Rezart Maho

Personal information
- Full name: Rezart Maho
- Date of birth: 8 February 1984 (age 42)
- Place of birth: Tirana, Albania
- Position: Midfielder

Team information
- Current team: FK Vora (manager)

Youth career
- Dinamo Tirana

Senior career*
- Years: Team / Apps / (Gls)
- 2001–2003: Dinamo Tirana / 11 / (0)
- 2003–2004: Apolonia
- 2004–2005: Egnatia / 18 / (1)
- 2005–2006: Pogradeci
- 2006–2007: Kastrioti / 6 / (0)
- 2007–2008: Dinamo Tirana / 0 / (0)
- 2008–2009: Kalamata / 20 / (1)
- 2009: Partizani / 7 / (0)
- 2009– 2010: Laçi / 14 / (1)
- 2010–: Partizani
- 2010-2011: Besëlidhja
- 2011: Dinamo Tirana
- 2012-2015: Kamza
- 2016-2017: Adriatiku

International career
- Albania U-21 / 1 / (0)

Managerial career
- 2016-2017: Adriatiku (player/coach)
- 2019-: Vora

= Rezart Maho =

Albanian footballer and manager

Rezart Maho (born 8 February 1984) is an Albanian retired football player and current manager of FK Vora.

==Career==

===Dinamo===
Rezert started his career with Dinamo Tirana during the 2001–2002 season and, in that time, didn't receive many opportunities to play in the league.

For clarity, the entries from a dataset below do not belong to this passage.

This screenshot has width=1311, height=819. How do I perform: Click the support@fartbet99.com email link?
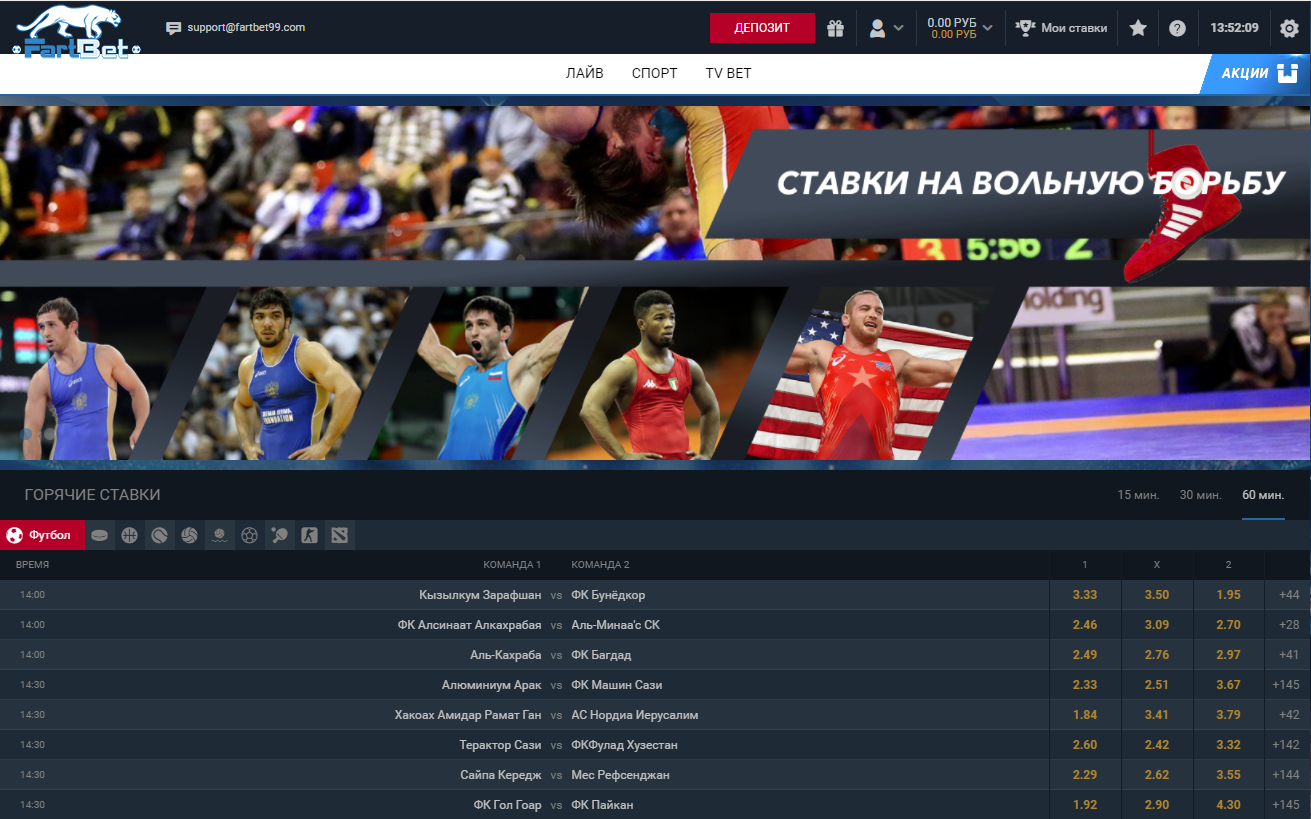(x=245, y=28)
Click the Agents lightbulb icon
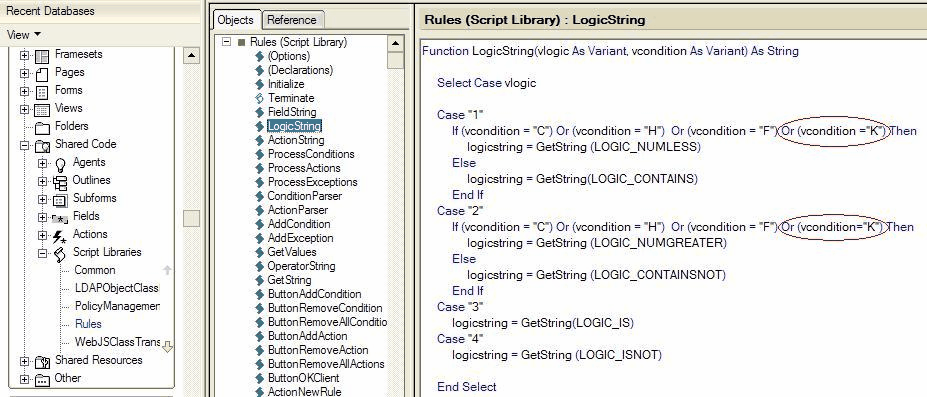Image resolution: width=927 pixels, height=397 pixels. (60, 165)
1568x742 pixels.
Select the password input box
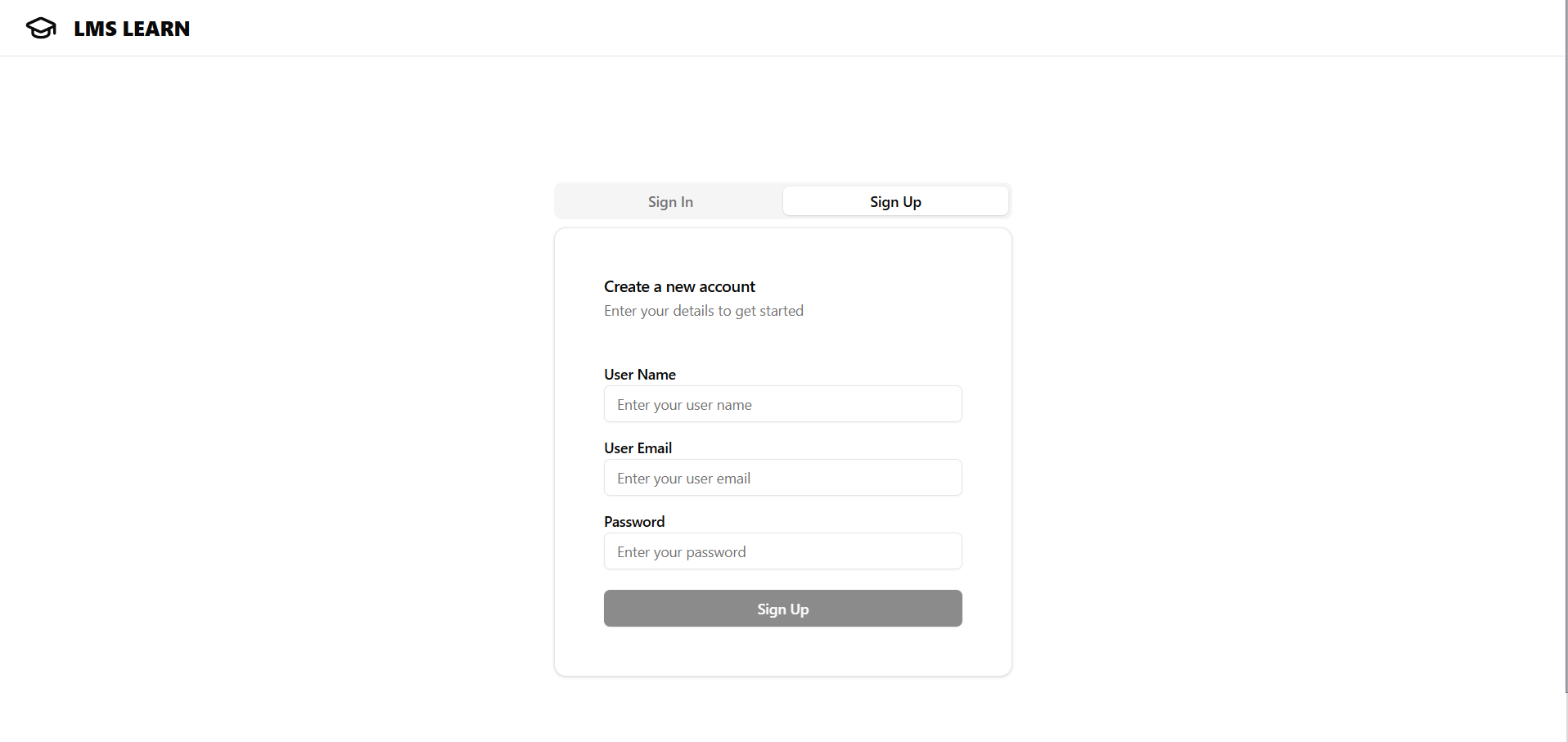(782, 551)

He played in the final of the Albanian Cup in the 2002–2003 season with Dinamo Tirana against Teuta Durrës when he was substituted with January Ziambo in the last five minutes of the match. The match was played on 31 May 2003 and ended with a 1–0 win for Dinamo. Before that he had scored two goals in a 3–0 win for Dinamo against Luftëtari in the first match of the second round of the Albanian Cup.

Afterward, he played with Apolonia Fier, Pogradeci, Egnatia and Kastrioti before returning again to Dinamo Tirana at the start of 2007–2008 season.

===Kalamata===
After he couldn't establish himself as a regular starter at Dinamo Tirana Maho left the team after the first half of the season ended to join Kalamata of Beta Ethniki (second division) in Greece. He had some good performances with Kalamata playing regularly in the starting eleven (17 matches, 5 goals).

With the start of the 2008–2009 season a new coach took over at Kalamata and the Albanian midfielder lost his position in the squad. After playing only 3 games as a substitute he returned in Albania and joined Partizani Tiranë.

===Partizani===
Maho joined Partizani Tiranë on 28 January 2009. Just four days later he played his first match with "The Red Bulls" against KS Bylis Ballsh coming on during the game as a substitute. The match ended with a 1–0 win for Partizani Tiranë.

Maho has recently become a first team player at Partizani Tiranë.